> [TEXT TO READ]
Monday,  January 12, 2009

It won't make things any worse, is the government's less than convincing promise for an expanding Heathrow. Ministers claim they will back the business case for a near 50 per cent increase in flights that can be  achieved without extra pollution or noise. Opponents say this requires a lot of wishful thinking, not to mention fixing the facts around the policy, and – at  best – sacrificing a cleaner, quieter future. Chris Ames looks at the issues  involved

In spite of a reported Cabinet split and falling demand for  air travel, Transport Secretary Geoff Hoon has confirmed government support for a third Heathrow runway and a sixth terminal, opening around 2020. In the  meantime, mixed mode operation – using both existing runways simultaneously for take off and landing – will allow more flights from around 2012.

The idea that this can be done within "strict environmental conditions" is at the heart of the government's case for expansion, as set out initially in the 2003 Air Transport White Paper. But the Department for Transport (DfT) seems less concerned about resultant road congestion.

> [SET EXERCISE]
Return the whole Heathrow expansion article above, word for word.

> [STORED DATA]
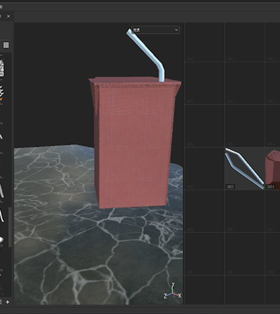Click the empty slot below the straw thumbnail
This screenshot has height=314, width=280.
tap(245, 211)
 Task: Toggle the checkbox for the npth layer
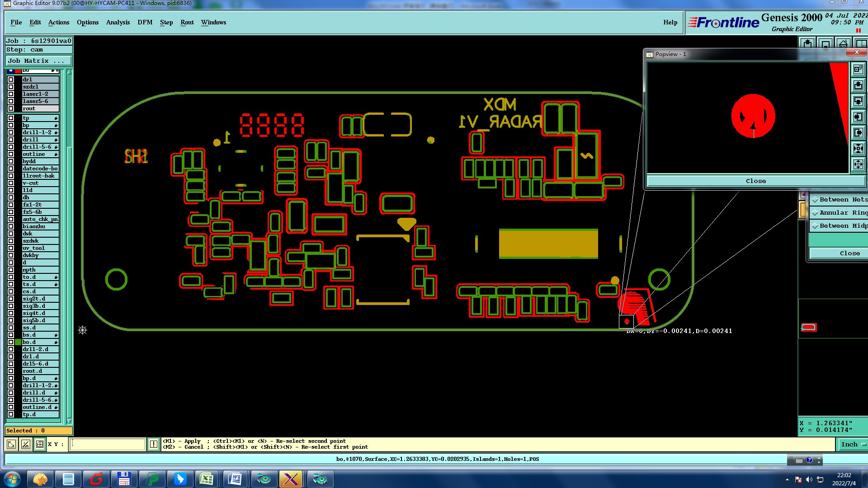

> [SOLVED PROBLEM]
Monday,  January 12, 2009

It won't make things any worse, is the government's less than convincing promise for an expanding Heathrow. Ministers claim they will back the business case for a near 50 per cent increase in flights that can be  achieved without extra pollution or noise. Opponents say this requires a lot of wishful thinking, not to mention fixing the facts around the policy, and – at  best – sacrificing a cleaner, quieter future. Chris Ames looks at the issues  involved

In spite of a reported Cabinet split and falling demand for  air travel, Transport Secretary Geoff Hoon has confirmed government support for a third Heathrow runway and a sixth terminal, opening around 2020. In the  meantime, mixed mode operation – using both existing runways simultaneously for take off and landing – will allow more flights from around 2012.

The idea that this can be done within "strict environmental conditions" is at the heart of the government's case for expansion, as set out initially in the 2003 Air Transport White Paper. But the Department for Transport (DfT) seems less concerned about resultant road congestion.